» What is needed
Could you show each line of the records that contains the word "date"?

Saved entries:
::::::

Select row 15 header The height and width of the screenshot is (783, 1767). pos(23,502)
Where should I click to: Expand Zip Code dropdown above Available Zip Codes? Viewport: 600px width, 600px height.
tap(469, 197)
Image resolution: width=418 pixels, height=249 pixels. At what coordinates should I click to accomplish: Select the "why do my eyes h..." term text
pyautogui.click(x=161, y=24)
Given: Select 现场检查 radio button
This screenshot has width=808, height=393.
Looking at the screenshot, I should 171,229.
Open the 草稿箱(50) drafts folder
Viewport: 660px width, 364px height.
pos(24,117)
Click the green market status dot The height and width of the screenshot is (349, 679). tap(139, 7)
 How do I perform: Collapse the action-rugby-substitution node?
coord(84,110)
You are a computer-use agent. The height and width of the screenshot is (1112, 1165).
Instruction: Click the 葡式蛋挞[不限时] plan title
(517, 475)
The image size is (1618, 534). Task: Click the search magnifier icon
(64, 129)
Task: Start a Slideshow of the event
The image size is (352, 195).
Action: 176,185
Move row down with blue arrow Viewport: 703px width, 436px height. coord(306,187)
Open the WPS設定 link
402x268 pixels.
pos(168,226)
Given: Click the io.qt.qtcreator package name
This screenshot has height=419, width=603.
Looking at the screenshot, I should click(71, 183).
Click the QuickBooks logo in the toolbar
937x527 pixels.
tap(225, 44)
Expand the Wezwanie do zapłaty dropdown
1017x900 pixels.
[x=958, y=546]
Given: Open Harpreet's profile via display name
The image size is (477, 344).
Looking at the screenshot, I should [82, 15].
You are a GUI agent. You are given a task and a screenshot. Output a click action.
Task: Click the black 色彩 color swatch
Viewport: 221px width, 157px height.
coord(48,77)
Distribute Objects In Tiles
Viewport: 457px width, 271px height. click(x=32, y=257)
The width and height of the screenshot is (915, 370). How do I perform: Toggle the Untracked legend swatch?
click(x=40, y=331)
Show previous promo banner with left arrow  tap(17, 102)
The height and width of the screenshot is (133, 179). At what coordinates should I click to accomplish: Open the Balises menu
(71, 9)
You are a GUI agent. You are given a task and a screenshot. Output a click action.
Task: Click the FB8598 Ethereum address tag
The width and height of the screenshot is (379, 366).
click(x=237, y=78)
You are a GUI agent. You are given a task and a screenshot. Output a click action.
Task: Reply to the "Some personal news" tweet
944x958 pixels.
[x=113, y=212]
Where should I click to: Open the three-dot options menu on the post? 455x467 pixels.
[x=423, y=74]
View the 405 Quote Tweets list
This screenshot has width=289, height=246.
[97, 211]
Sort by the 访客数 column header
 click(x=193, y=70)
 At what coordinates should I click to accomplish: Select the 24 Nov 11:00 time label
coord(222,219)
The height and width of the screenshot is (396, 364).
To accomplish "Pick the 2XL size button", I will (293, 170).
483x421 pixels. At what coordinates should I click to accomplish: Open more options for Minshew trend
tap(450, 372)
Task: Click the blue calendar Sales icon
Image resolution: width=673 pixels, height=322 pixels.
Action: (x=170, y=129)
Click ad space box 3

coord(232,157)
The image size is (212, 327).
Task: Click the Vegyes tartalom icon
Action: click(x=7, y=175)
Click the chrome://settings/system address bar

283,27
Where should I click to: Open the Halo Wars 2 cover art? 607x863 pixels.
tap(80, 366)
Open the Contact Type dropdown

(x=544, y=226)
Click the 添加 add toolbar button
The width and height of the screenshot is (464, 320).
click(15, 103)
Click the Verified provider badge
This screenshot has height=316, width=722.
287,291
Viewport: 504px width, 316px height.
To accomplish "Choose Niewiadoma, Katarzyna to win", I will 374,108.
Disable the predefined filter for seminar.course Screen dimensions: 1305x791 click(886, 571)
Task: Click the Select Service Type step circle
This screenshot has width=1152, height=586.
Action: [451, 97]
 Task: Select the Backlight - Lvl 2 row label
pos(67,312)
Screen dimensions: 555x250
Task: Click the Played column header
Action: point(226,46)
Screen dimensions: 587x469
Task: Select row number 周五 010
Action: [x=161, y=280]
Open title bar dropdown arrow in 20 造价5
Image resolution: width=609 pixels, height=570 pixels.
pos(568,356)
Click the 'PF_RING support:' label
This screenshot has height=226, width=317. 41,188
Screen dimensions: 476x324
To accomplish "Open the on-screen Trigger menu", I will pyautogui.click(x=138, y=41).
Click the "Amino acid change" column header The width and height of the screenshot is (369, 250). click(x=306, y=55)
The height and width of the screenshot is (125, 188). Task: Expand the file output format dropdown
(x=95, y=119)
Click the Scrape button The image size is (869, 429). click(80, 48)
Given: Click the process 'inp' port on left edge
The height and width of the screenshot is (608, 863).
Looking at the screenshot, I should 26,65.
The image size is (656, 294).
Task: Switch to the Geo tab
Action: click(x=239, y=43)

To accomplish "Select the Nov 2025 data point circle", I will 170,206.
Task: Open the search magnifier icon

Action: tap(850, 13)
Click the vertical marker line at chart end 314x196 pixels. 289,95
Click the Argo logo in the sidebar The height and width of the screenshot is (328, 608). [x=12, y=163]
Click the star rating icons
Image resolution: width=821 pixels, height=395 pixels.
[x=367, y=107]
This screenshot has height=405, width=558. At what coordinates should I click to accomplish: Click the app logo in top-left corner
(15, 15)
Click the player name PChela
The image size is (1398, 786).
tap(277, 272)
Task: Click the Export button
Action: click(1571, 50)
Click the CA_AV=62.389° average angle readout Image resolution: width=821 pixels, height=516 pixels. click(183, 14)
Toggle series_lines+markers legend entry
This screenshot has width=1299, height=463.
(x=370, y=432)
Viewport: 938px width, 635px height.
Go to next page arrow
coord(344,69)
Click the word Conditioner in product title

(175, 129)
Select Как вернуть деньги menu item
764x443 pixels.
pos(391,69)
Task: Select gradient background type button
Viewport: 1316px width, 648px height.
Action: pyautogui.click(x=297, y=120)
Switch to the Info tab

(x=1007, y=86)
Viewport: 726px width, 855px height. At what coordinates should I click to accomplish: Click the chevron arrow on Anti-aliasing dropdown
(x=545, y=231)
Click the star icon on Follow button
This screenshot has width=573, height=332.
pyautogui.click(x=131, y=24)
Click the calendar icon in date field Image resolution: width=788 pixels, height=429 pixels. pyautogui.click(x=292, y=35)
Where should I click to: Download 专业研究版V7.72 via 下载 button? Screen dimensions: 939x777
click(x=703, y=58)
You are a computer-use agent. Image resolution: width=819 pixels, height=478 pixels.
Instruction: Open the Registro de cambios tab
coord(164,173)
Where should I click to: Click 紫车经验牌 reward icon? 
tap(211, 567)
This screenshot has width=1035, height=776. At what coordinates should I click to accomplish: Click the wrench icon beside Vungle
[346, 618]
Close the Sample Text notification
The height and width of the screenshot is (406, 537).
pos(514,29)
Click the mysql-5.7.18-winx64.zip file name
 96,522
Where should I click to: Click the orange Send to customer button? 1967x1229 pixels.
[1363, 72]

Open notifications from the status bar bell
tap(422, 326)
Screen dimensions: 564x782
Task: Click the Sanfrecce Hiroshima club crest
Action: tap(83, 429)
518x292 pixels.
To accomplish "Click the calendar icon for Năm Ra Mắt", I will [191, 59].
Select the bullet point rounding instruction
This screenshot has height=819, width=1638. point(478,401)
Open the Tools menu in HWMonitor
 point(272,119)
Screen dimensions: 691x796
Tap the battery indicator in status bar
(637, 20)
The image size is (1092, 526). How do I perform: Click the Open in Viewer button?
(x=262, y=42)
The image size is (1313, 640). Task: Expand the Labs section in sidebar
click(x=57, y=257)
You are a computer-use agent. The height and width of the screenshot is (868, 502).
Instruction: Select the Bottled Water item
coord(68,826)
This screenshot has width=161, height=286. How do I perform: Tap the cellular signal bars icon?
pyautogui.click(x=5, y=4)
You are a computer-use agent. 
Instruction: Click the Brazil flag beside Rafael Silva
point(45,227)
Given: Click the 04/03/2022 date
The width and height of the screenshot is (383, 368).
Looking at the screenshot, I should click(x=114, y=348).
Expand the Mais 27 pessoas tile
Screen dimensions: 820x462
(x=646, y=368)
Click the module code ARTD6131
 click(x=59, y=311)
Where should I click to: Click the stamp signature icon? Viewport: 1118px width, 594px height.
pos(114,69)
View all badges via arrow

::::::

» Task output
Click the calendar icon in date field Image resolution: width=788 pixels, height=429 pixels. pyautogui.click(x=292, y=35)
Given: Click the 04/03/2022 date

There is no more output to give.